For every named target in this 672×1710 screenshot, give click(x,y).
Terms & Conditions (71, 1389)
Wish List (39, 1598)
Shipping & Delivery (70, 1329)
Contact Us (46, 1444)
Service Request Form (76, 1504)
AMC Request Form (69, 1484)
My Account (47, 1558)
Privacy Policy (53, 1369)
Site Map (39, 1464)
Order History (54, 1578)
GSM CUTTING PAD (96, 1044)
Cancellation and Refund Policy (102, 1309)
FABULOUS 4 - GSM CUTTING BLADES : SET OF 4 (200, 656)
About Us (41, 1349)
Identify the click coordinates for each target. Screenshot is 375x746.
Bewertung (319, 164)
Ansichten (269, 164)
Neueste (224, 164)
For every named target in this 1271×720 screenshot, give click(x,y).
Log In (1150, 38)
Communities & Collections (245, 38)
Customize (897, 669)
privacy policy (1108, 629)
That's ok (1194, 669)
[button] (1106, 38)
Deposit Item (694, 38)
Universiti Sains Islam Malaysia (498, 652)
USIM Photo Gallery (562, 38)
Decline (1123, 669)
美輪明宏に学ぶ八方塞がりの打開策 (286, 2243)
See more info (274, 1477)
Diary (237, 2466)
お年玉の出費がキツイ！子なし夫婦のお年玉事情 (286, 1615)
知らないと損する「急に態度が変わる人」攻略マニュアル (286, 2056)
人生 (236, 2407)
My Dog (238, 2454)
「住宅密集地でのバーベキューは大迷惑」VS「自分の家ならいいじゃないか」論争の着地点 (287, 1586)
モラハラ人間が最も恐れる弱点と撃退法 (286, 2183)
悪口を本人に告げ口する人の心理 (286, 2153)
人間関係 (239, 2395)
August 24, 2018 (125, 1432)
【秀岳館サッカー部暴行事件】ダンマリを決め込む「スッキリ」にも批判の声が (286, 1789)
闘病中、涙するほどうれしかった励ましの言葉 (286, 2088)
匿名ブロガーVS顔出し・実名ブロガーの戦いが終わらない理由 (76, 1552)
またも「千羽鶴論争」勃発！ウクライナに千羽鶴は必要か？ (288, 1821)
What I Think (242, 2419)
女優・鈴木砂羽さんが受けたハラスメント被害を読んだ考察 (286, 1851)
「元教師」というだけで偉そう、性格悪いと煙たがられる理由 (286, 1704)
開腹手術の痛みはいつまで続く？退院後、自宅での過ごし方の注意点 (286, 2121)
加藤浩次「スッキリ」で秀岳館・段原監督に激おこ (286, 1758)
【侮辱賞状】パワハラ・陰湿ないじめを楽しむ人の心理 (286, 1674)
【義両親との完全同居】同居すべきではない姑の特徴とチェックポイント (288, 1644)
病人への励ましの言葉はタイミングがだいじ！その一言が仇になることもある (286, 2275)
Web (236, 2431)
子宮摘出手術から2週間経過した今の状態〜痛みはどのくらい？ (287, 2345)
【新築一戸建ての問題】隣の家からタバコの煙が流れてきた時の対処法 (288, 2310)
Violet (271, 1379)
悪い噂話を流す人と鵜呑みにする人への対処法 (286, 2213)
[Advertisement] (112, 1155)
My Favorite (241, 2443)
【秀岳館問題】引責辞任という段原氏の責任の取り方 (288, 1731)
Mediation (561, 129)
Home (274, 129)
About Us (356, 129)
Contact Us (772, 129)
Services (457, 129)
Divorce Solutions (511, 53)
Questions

Description of the task
Copy out every line of the material above without changing a single character.

Answer
For every named target in this 672×1710 screenshot, give click(x,y).
Terms & Conditions (71, 1389)
Wish List (39, 1598)
Shipping & Delivery (70, 1329)
Contact Us (46, 1444)
Service Request Form (76, 1504)
AMC Request Form (69, 1484)
My Account (47, 1558)
Privacy Policy (53, 1369)
Site Map (39, 1464)
Order History (54, 1578)
GSM CUTTING PAD (96, 1044)
Cancellation and Refund Policy (102, 1309)
FABULOUS 4 - GSM CUTTING BLADES : SET OF 4 (200, 656)
About Us (41, 1349)
Identify the click coordinates for each target. Screenshot is 375x746.
Bewertung (319, 164)
Ansichten (269, 164)
Neueste (224, 164)
For every named target in this 1271×720 screenshot, give click(x,y).
Log In (1150, 38)
Communities & Collections (245, 38)
Customize (897, 669)
privacy policy (1108, 629)
That's ok (1194, 669)
[button] (1106, 38)
Deposit Item (694, 38)
Universiti Sains Islam Malaysia (498, 652)
USIM Photo Gallery (562, 38)
Decline (1123, 669)
美輪明宏に学ぶ八方塞がりの打開策 (286, 2243)
See more info (274, 1477)
Diary (237, 2466)
お年玉の出費がキツイ！子なし夫婦のお年玉事情 (286, 1615)
知らないと損する「急に態度が変わる人」攻略マニュアル (286, 2056)
人生 (236, 2407)
My Dog (238, 2454)
「住宅密集地でのバーベキューは大迷惑」VS「自分の家ならいいじゃないか」論争の着地点 (287, 1586)
モラハラ人間が最も恐れる弱点と撃退法 (286, 2183)
悪口を本人に告げ口する人の心理 (286, 2153)
人間関係 (239, 2395)
August 24, 2018 (125, 1432)
【秀岳館サッカー部暴行事件】ダンマリを決め込む「スッキリ」にも批判の声が (286, 1789)
闘病中、涙するほどうれしかった励ましの言葉 (286, 2088)
匿名ブロガーVS顔出し・実名ブロガーの戦いが終わらない理由 (76, 1552)
またも「千羽鶴論争」勃発！ウクライナに千羽鶴は必要か？ (288, 1821)
What I Think (242, 2419)
女優・鈴木砂羽さんが受けたハラスメント被害を読んだ考察 (286, 1851)
「元教師」というだけで偉そう、性格悪いと煙たがられる理由 (286, 1704)
開腹手術の痛みはいつまで続く？退院後、自宅での過ごし方の注意点 (286, 2121)
加藤浩次「スッキリ」で秀岳館・段原監督に激おこ (286, 1758)
【侮辱賞状】パワハラ・陰湿ないじめを楽しむ人の心理 (286, 1674)
【義両親との完全同居】同居すべきではない姑の特徴とチェックポイント (288, 1644)
病人への励ましの言葉はタイミングがだいじ！その一言が仇になることもある (286, 2275)
Web (236, 2431)
子宮摘出手術から2週間経過した今の状態〜痛みはどのくらい？ (287, 2345)
【新築一戸建ての問題】隣の家からタバコの煙が流れてきた時の対処法 (288, 2310)
Violet (271, 1379)
悪い噂話を流す人と鵜呑みにする人への対処法 (286, 2213)
[Advertisement] (112, 1155)
My Favorite (241, 2443)
【秀岳館問題】引責辞任という段原氏の責任の取り方 (288, 1731)
Mediation (561, 129)
Home (274, 129)
About Us (356, 129)
Contact Us (772, 129)
Services (457, 129)
Divorce Solutions (511, 53)
Questions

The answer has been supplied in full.